GIVEN ENTRIES START

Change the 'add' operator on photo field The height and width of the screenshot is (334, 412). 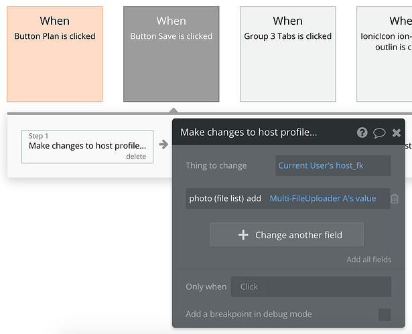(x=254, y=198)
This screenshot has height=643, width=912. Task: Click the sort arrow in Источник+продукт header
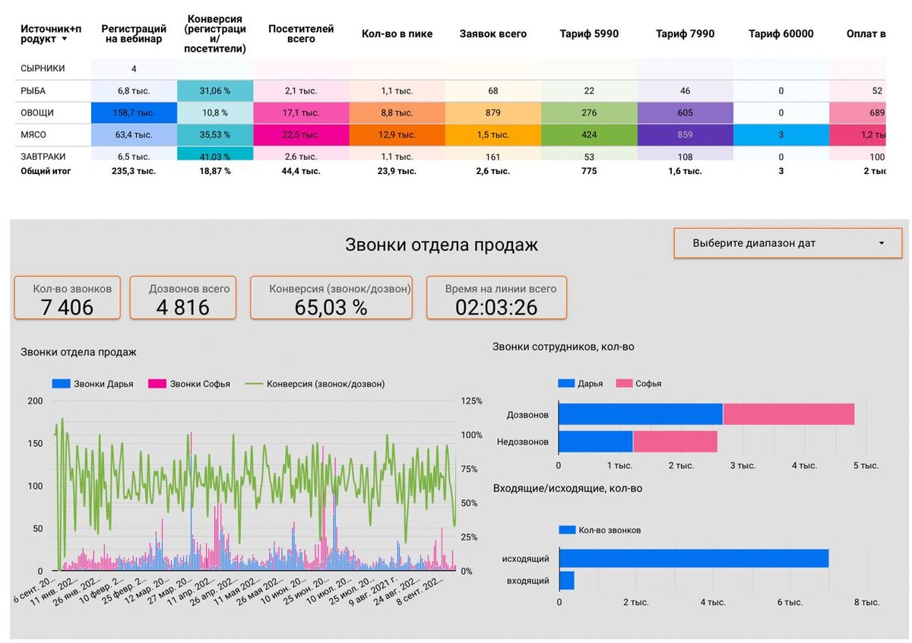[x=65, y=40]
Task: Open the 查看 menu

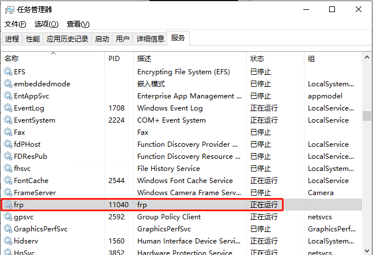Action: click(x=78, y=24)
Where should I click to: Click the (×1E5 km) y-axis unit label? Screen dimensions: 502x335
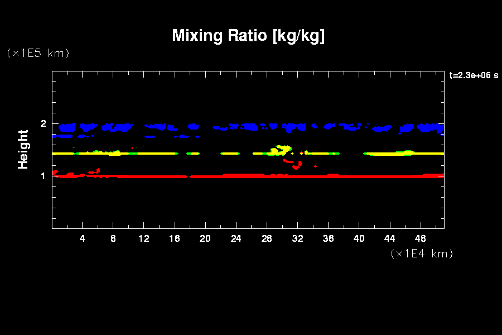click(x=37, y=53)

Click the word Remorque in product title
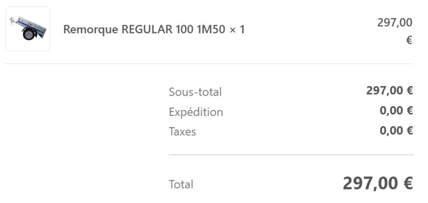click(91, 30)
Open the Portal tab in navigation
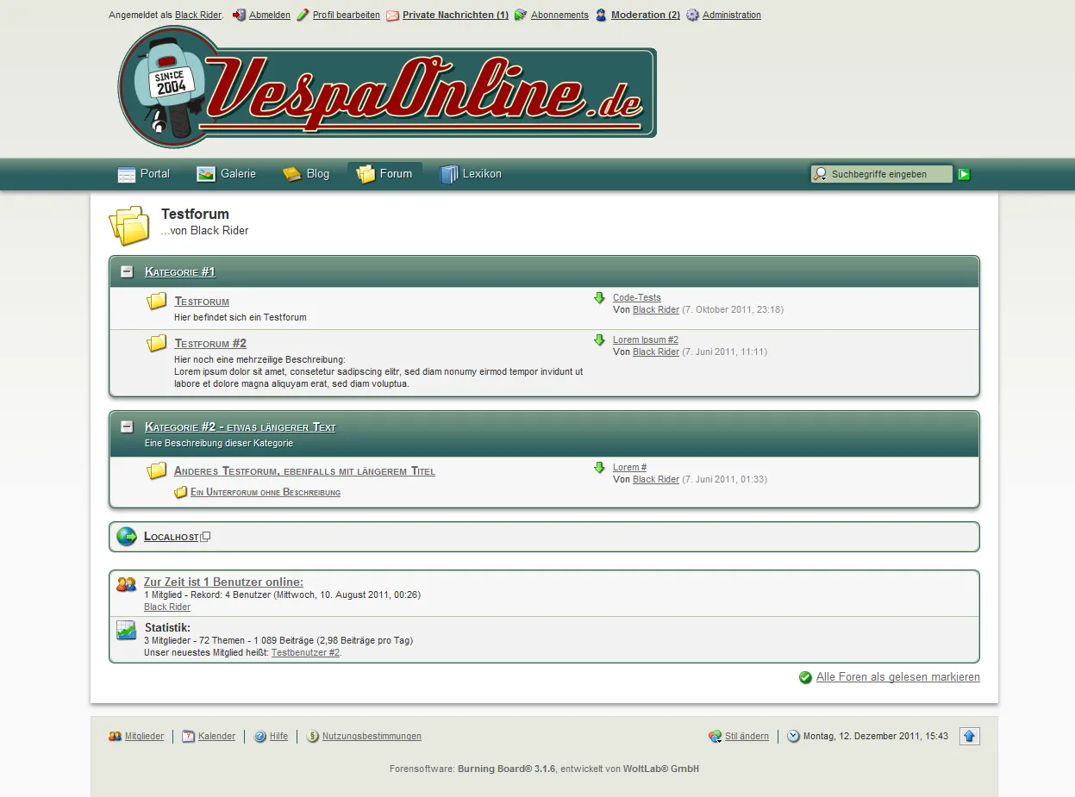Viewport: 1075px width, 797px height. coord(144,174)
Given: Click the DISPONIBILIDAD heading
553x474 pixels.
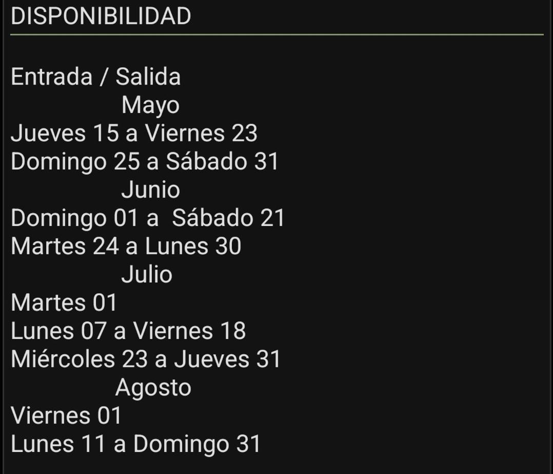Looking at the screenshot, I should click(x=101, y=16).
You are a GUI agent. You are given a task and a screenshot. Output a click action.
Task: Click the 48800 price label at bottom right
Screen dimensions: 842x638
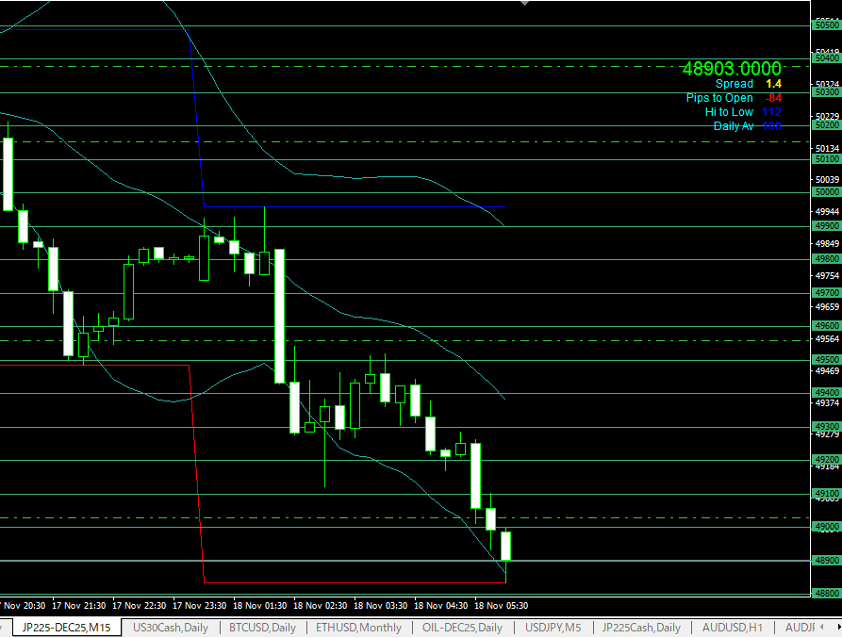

GIVEN ENTRIES END

## WHAT YOU NEED TO DO
In the listing above, transcribe exactly the lines from the line containing "Click the word Remorque in product title" through the last one, both included, but not the pictures.

## EXERCISE OUTPUT
Click the word Remorque in product title
click(91, 30)
Open the Portal tab in navigation
Viewport: 1075px width, 797px height. coord(144,174)
Given: Click the DISPONIBILIDAD heading
553x474 pixels.
Looking at the screenshot, I should click(x=101, y=16).
You are a GUI agent. You are given a task and a screenshot. Output a click action.
Task: Click the 48800 price label at bottom right
Screen dimensions: 842x638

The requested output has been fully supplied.